(Interface element entries)
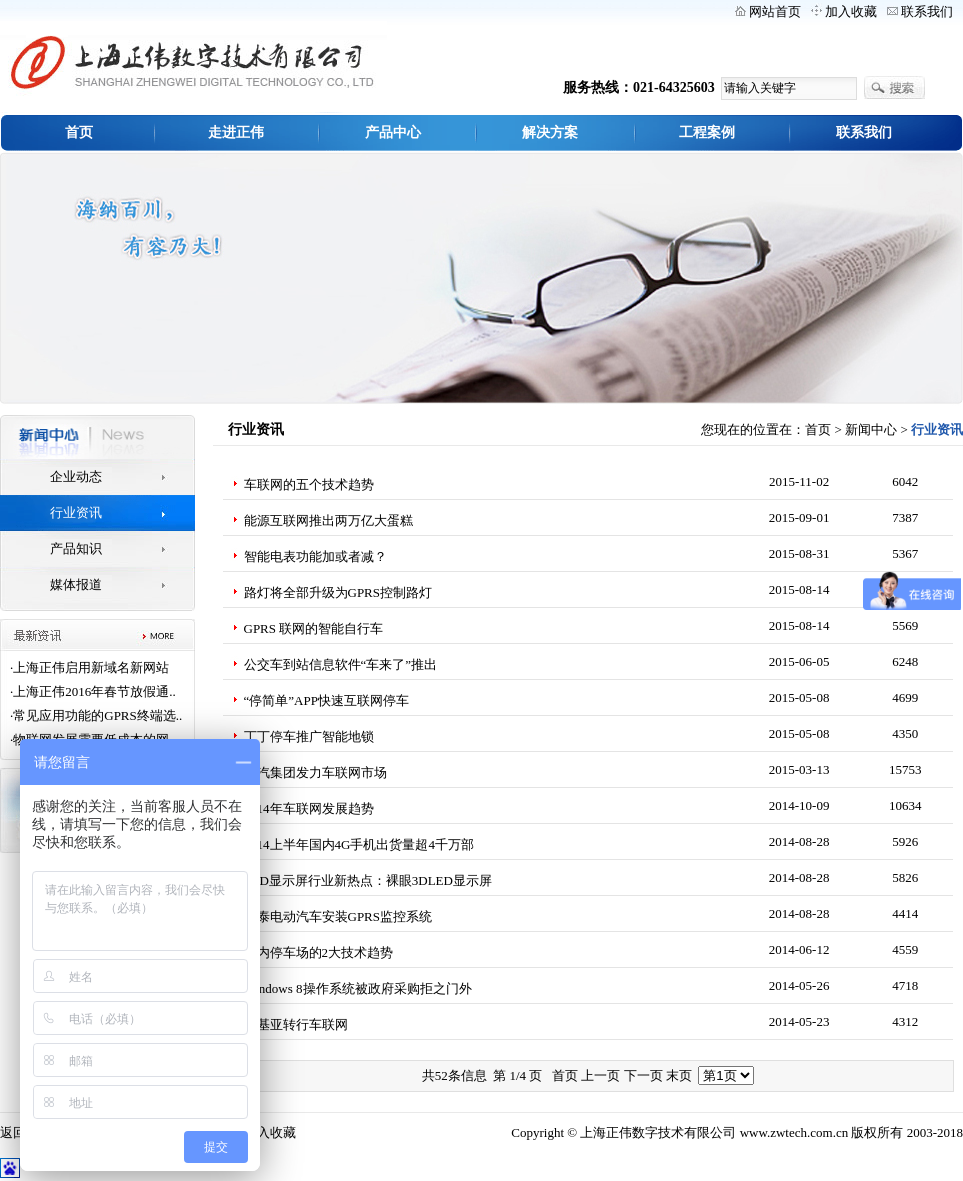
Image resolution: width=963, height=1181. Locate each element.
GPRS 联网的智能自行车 (314, 628)
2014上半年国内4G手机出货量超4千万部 (359, 844)
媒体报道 (76, 584)
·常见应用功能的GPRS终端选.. (96, 715)
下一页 (643, 1075)
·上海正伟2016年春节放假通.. (93, 691)
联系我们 (927, 11)
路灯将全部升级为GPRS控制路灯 (338, 592)
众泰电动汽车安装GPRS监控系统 (338, 916)
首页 (818, 429)
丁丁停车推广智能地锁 (309, 736)
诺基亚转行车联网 (296, 1024)
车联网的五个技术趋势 (309, 484)
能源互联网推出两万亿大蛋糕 (328, 520)
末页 (679, 1075)
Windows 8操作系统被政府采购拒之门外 (358, 988)
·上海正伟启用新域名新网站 (89, 667)
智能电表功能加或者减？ (315, 556)
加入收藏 (851, 11)
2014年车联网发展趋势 (309, 808)
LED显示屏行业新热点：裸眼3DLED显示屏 (368, 880)
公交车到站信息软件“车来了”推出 (341, 664)
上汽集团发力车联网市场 (315, 772)
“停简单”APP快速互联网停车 (326, 700)
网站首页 (775, 11)
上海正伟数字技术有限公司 (658, 1132)
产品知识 (76, 548)
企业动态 (76, 476)
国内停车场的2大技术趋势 (319, 952)
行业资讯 (76, 512)
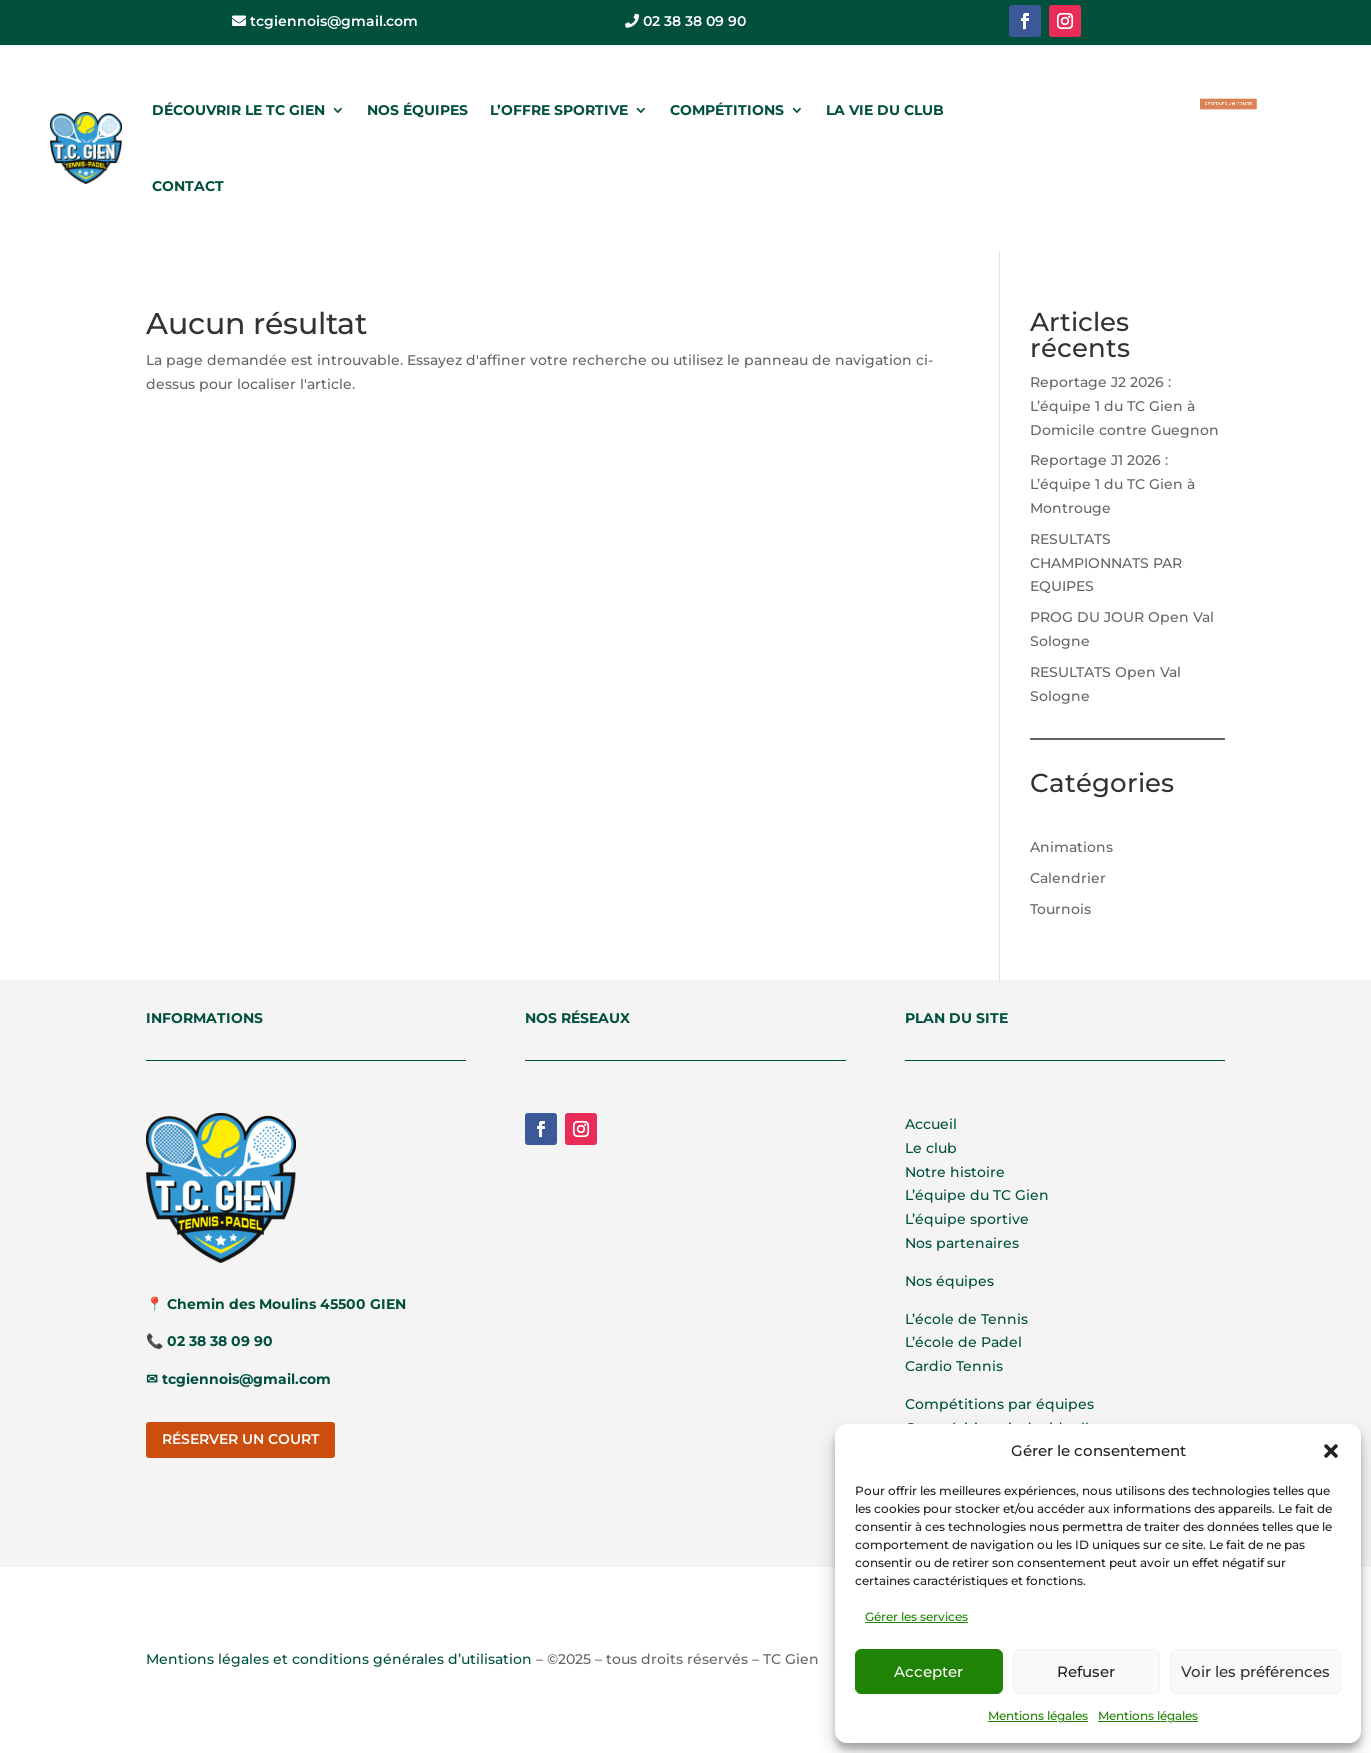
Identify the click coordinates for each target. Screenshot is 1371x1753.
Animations (1071, 847)
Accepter (928, 1671)
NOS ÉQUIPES (417, 110)
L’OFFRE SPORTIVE (559, 110)
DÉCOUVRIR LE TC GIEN (238, 110)
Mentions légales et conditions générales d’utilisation (339, 1659)
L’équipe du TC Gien (977, 1195)
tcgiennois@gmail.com (325, 21)
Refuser (1086, 1671)
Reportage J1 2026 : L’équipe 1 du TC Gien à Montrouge (1112, 484)
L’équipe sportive (967, 1219)
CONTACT (188, 186)
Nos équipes (949, 1281)
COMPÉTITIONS (727, 110)
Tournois (1060, 909)
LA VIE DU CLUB (885, 110)
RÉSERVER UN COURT (1228, 103)
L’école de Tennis (966, 1319)
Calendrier (1068, 878)
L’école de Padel (963, 1342)
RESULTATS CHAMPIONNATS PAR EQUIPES (1106, 563)
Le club (931, 1148)
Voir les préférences (1255, 1671)
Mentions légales (1038, 1715)
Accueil (931, 1124)
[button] (1331, 1451)
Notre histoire (955, 1172)
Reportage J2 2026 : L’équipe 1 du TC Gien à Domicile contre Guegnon (1124, 406)
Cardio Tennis (954, 1366)
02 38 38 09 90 (685, 21)
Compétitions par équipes (999, 1404)
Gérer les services (916, 1616)
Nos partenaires (962, 1243)
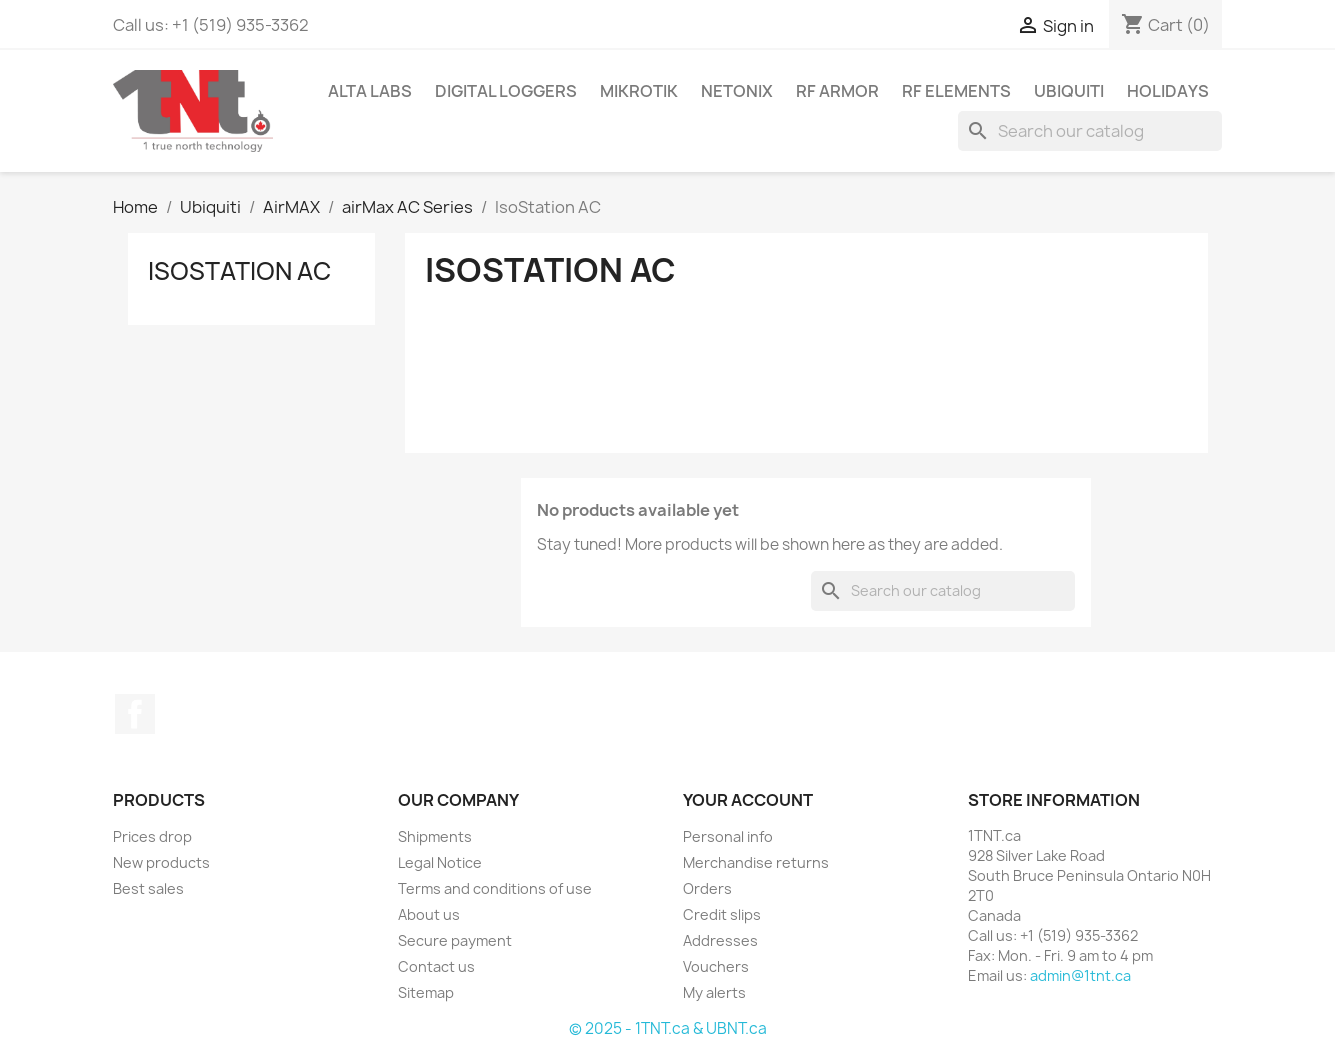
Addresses (720, 940)
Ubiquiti (1069, 91)
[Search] (1090, 131)
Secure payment (455, 940)
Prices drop (152, 836)
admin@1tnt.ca (1080, 975)
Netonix (737, 91)
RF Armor (837, 91)
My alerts (714, 992)
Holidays (1168, 91)
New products (161, 862)
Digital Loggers (506, 91)
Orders (707, 888)
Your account (748, 800)
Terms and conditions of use (495, 888)
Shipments (435, 836)
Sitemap (426, 992)
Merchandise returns (756, 862)
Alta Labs (370, 91)
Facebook (135, 714)
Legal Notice (440, 862)
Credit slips (722, 914)
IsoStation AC (239, 271)
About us (429, 914)
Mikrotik (639, 91)
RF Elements (956, 91)
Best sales (148, 888)
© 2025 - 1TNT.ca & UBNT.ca (668, 1028)
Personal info (728, 836)
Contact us (436, 966)
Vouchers (716, 966)
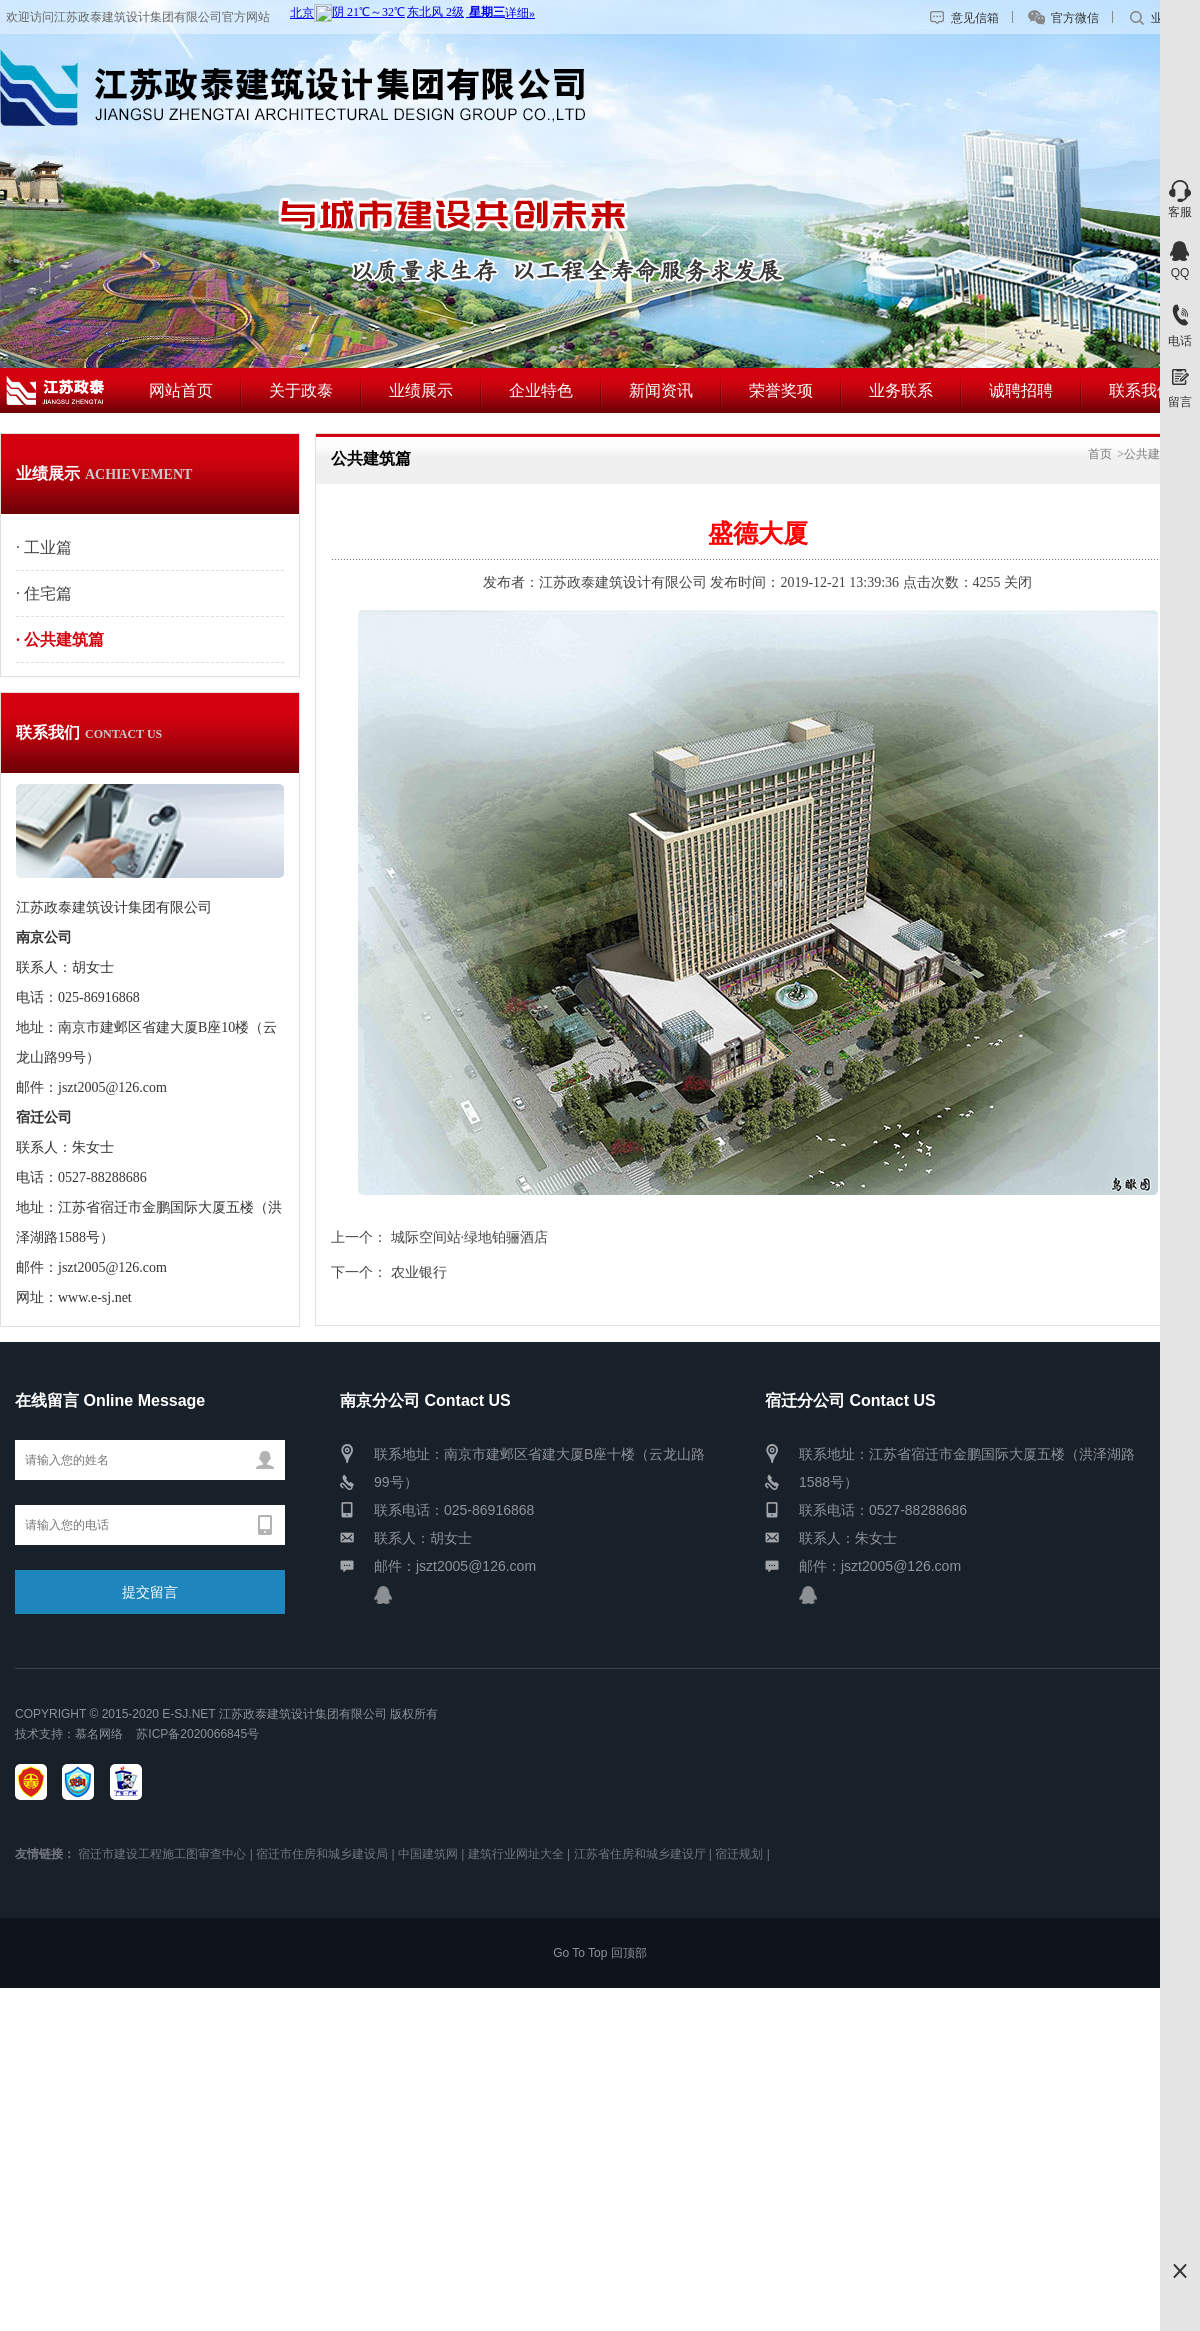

Exercise prompt
Reproduce every entry above line for line, unchanged, omitting the pictures.

Answer to the task
Image resolution: width=963, height=1181. Locate each element.
GPRS 联网的智能自行车 (314, 628)
2014上半年国内4G手机出货量超4千万部 (359, 844)
媒体报道 (76, 584)
·常见应用功能的GPRS终端选.. (96, 715)
下一页 (643, 1075)
·上海正伟2016年春节放假通.. (93, 691)
联系我们 (927, 11)
路灯将全部升级为GPRS控制路灯 (338, 592)
众泰电动汽车安装GPRS监控系统 (338, 916)
首页 (818, 429)
丁丁停车推广智能地锁 (309, 736)
诺基亚转行车联网 (296, 1024)
车联网的五个技术趋势 (309, 484)
能源互联网推出两万亿大蛋糕 (328, 520)
末页 (679, 1075)
Windows 8操作系统被政府采购拒之门外 (358, 988)
·上海正伟启用新域名新网站 (89, 667)
智能电表功能加或者减？ (315, 556)
加入收藏 (851, 11)
2014年车联网发展趋势 (309, 808)
LED显示屏行业新热点：裸眼3DLED显示屏 (368, 880)
公交车到站信息软件“车来了”推出 (341, 664)
上汽集团发力车联网市场 (315, 772)
“停简单”APP快速互联网停车 (326, 700)
网站首页 (775, 11)
上海正伟数字技术有限公司 (658, 1132)
产品知识 (76, 548)
企业动态 (76, 476)
国内停车场的2大技术趋势 (319, 952)
行业资讯 (76, 512)
Identify the click coordinates for each target. Screenshot is 1371x1753.
Animations (1071, 847)
Accepter (928, 1671)
NOS ÉQUIPES (417, 110)
L’OFFRE SPORTIVE (559, 110)
DÉCOUVRIR LE TC GIEN (238, 110)
Mentions légales et conditions générales d’utilisation (339, 1659)
L’équipe du TC Gien (977, 1195)
tcgiennois@gmail.com (325, 21)
Refuser (1086, 1671)
Reportage J1 2026 : L’équipe 1 du TC Gien à Montrouge (1112, 484)
L’équipe sportive (967, 1219)
CONTACT (188, 186)
Nos équipes (949, 1281)
COMPÉTITIONS (727, 110)
Tournois (1060, 909)
LA VIE DU CLUB (885, 110)
RÉSERVER UN COURT (1228, 103)
L’école de Tennis (966, 1319)
Calendrier (1068, 878)
L’école de Padel (963, 1342)
RESULTATS CHAMPIONNATS PAR EQUIPES (1106, 563)
Le club (931, 1148)
Voir les préférences (1255, 1671)
Mentions légales (1038, 1715)
Accueil (931, 1124)
[button] (1331, 1451)
Notre histoire (955, 1172)
Reportage J2 2026 : L’équipe 1 du TC Gien à Domicile contre Guegnon (1124, 406)
Cardio Tennis (954, 1366)
02 38 38 09 90 (685, 21)
Compétitions par équipes (999, 1404)
Gérer les services (916, 1616)
Nos partenaires (962, 1243)
Addresses (720, 940)
Ubiquiti (1069, 91)
[Search] (1090, 131)
Secure payment (455, 940)
Prices drop (152, 836)
admin@1tnt.ca (1080, 975)
Netonix (737, 91)
RF Armor (837, 91)
My alerts (714, 992)
Holidays (1168, 91)
New products (161, 862)
Digital Loggers (506, 91)
Orders (707, 888)
Your account (748, 800)
Terms and conditions of use (495, 888)
Shipments (435, 836)
Sitemap (426, 992)
Merchandise returns (756, 862)
Alta Labs (370, 91)
Facebook (135, 714)
Legal Notice (440, 862)
Credit slips (722, 914)
IsoStation AC (239, 271)
About us (429, 914)
Mikrotik (639, 91)
RF Elements (956, 91)
Best sales (148, 888)
© 2025 - 1TNT.ca & UBNT.ca (668, 1028)
Personal info (728, 836)
Contact us (436, 966)
Vouchers (716, 966)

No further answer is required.